Tuesday, February 2, 2010

Nasty tendencies...

So we're out the door early this morning, tons of errands to run, did not make the time to have a breakfast smoothie. I'm still feeling pretty horrible, really thinking maybe I should go to the doctor except I haven't had a fever and the cough is getting better but I feel so fatigued and the nose feels like its about to erupt. Without a second thought, we realize we're hungry and we need food now, where do we go?? ARBY's. I consumed a beef and cheddar sandwich and watched in defeat as my son scarfed down curly fries and a beef sandwich. I promised myself that that would be it. So back to running around town, end up at the dollar store... and what do we purchase?? CANDY!! Because its cheap and comes in these colorful packages that sparkle and shine and its sour candy..

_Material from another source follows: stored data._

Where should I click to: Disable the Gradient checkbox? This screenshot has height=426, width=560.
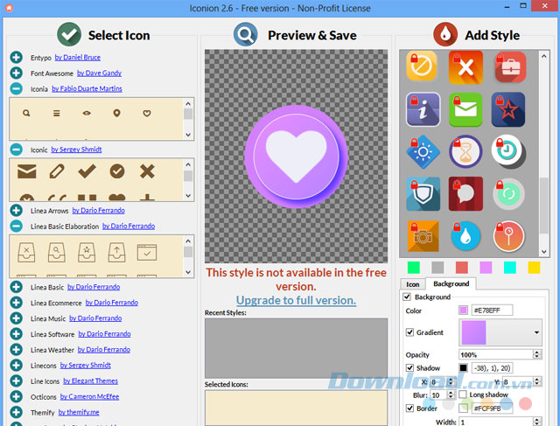click(410, 332)
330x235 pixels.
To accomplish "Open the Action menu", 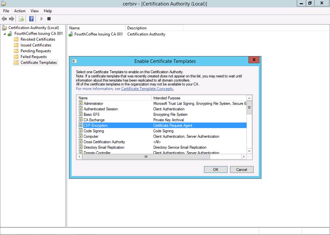I will click(20, 11).
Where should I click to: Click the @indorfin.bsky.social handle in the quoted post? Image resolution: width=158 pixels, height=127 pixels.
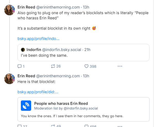(62, 49)
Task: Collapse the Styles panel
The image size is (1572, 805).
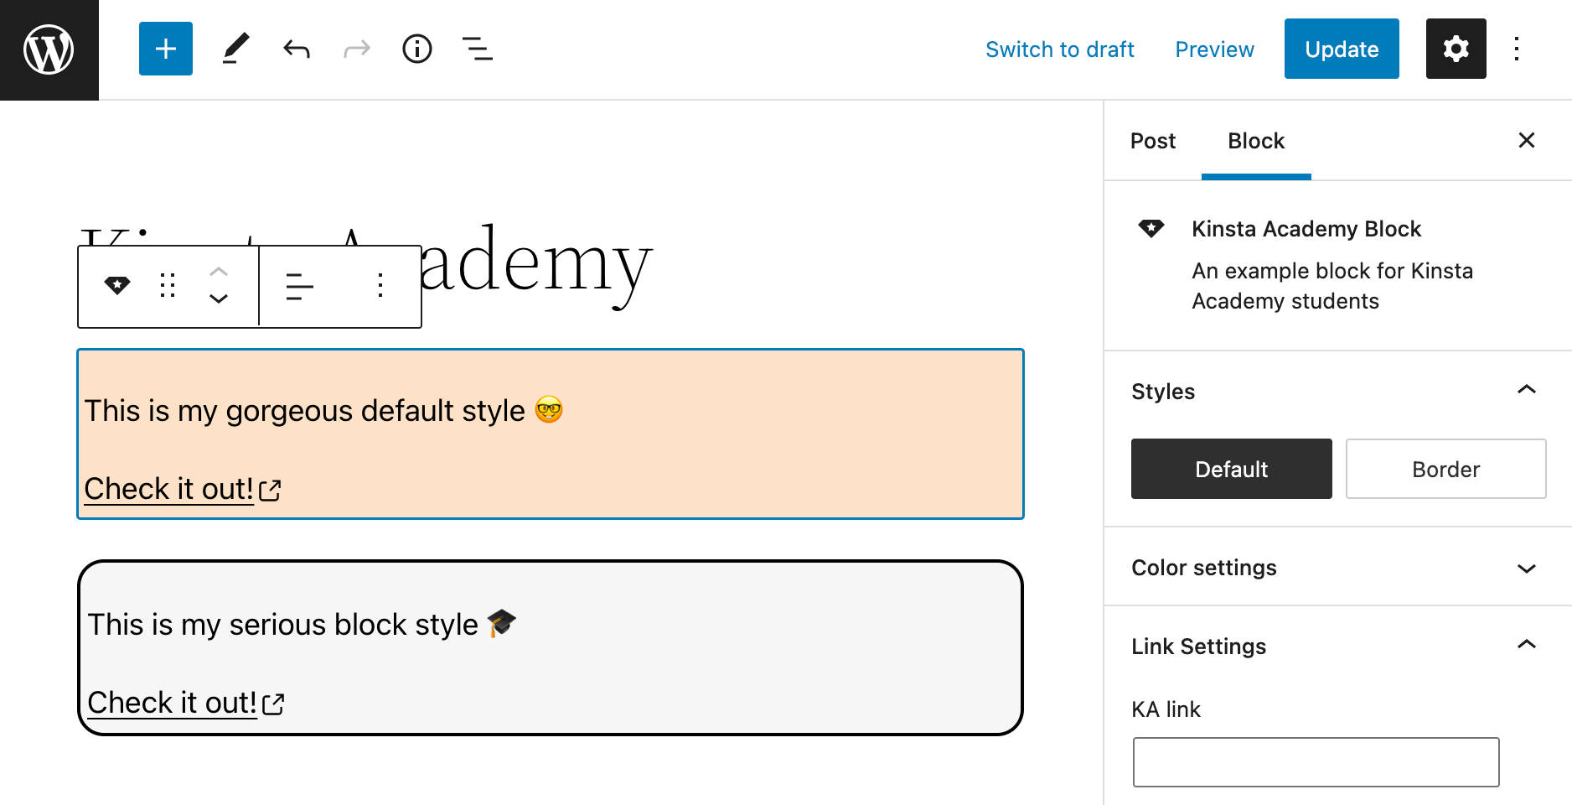Action: pyautogui.click(x=1526, y=390)
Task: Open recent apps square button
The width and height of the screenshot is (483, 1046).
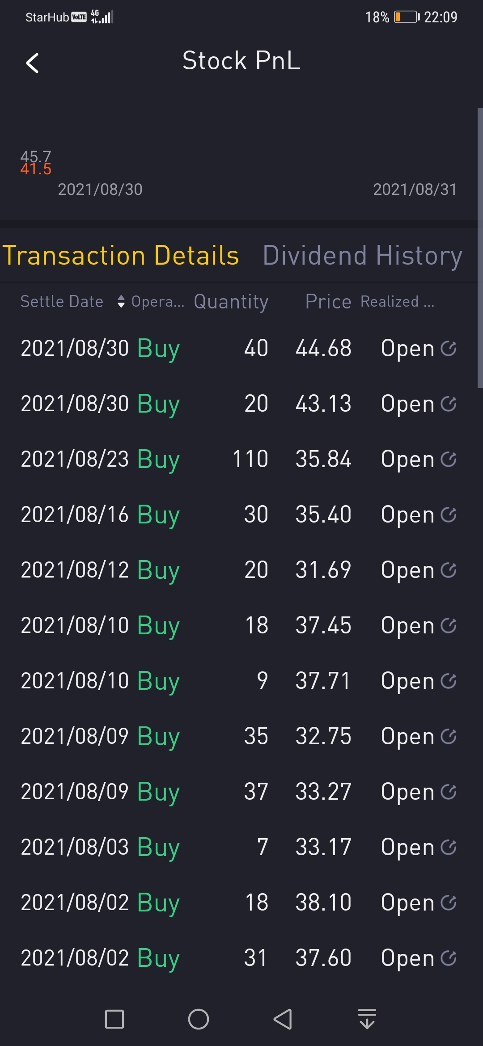Action: (x=114, y=1019)
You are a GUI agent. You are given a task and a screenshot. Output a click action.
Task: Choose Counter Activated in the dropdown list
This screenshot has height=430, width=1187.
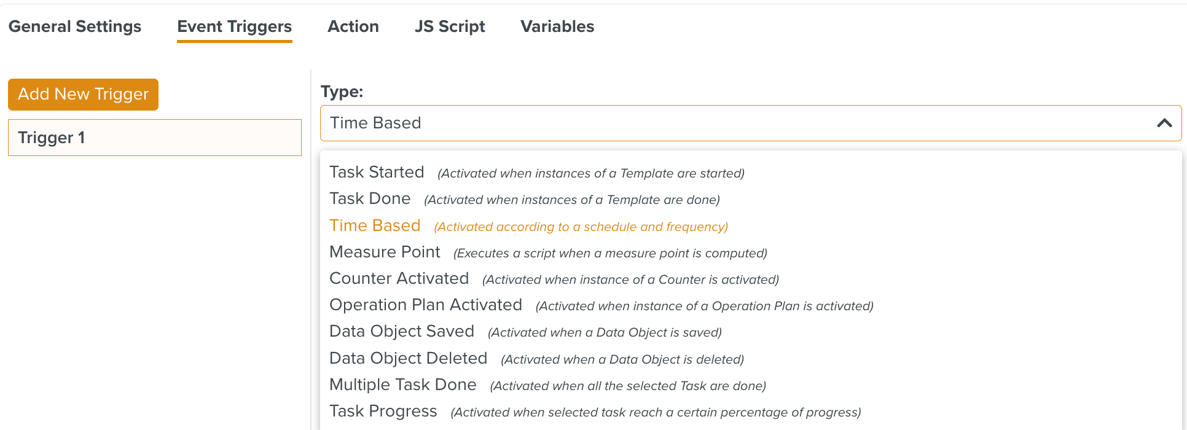click(x=399, y=279)
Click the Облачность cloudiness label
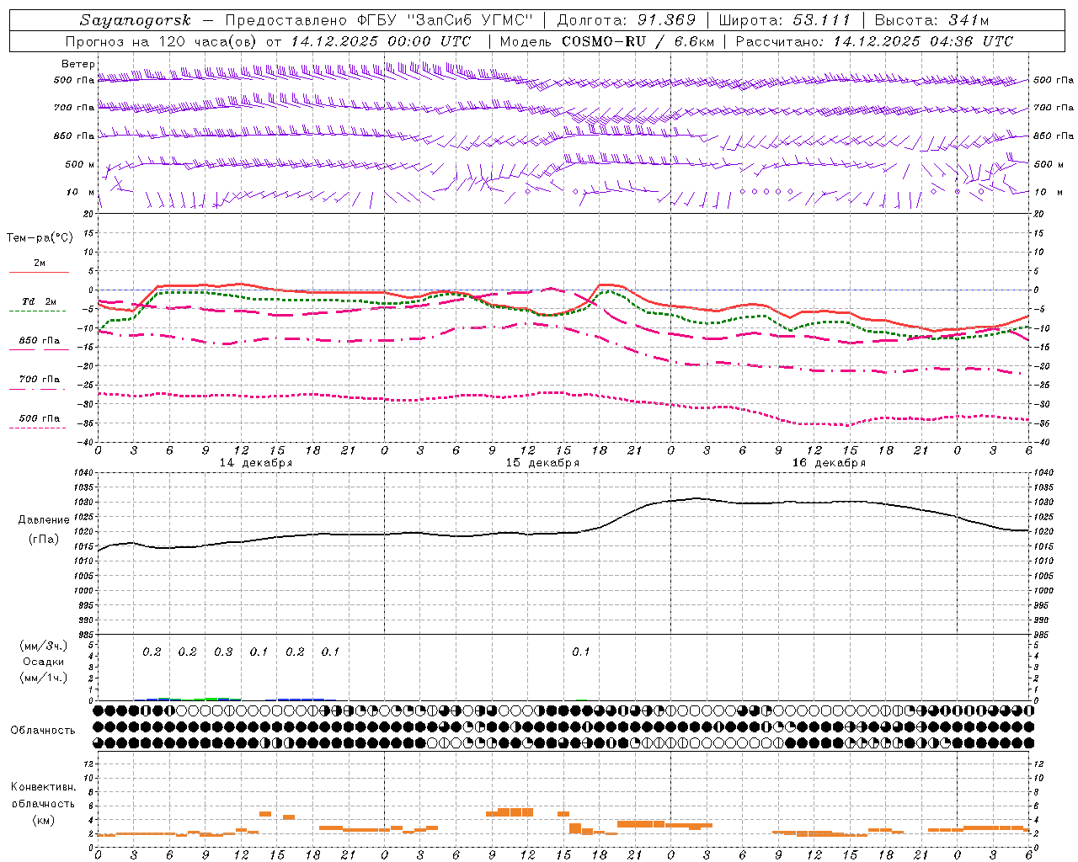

Then we come home and I received the rest of my w-2s and find out that I owe the government money that I don't have and I'm very close to chucking my laptop at the wall in frustration and self pity and I don't know how to make this better and the phone calls from the debt collectors continue and I want to scream... and scream some more. And Oliver needs insulin, and I should probably go to the doctor and and and and.... the kids need a bigger home.. all 3 sharing a room is catastrophic. And Oliver's ex is sitting on a couple thousand in tax return yet won't pay A DIME for the divorce and it makes my blood boil.. I mean REALLY boil that for the last 2 years, I have payed gas, groceries, housing and when we are experiencing difficulties she won't offer ANYTHING. Nor does she even have to worry about transportation, we pay that.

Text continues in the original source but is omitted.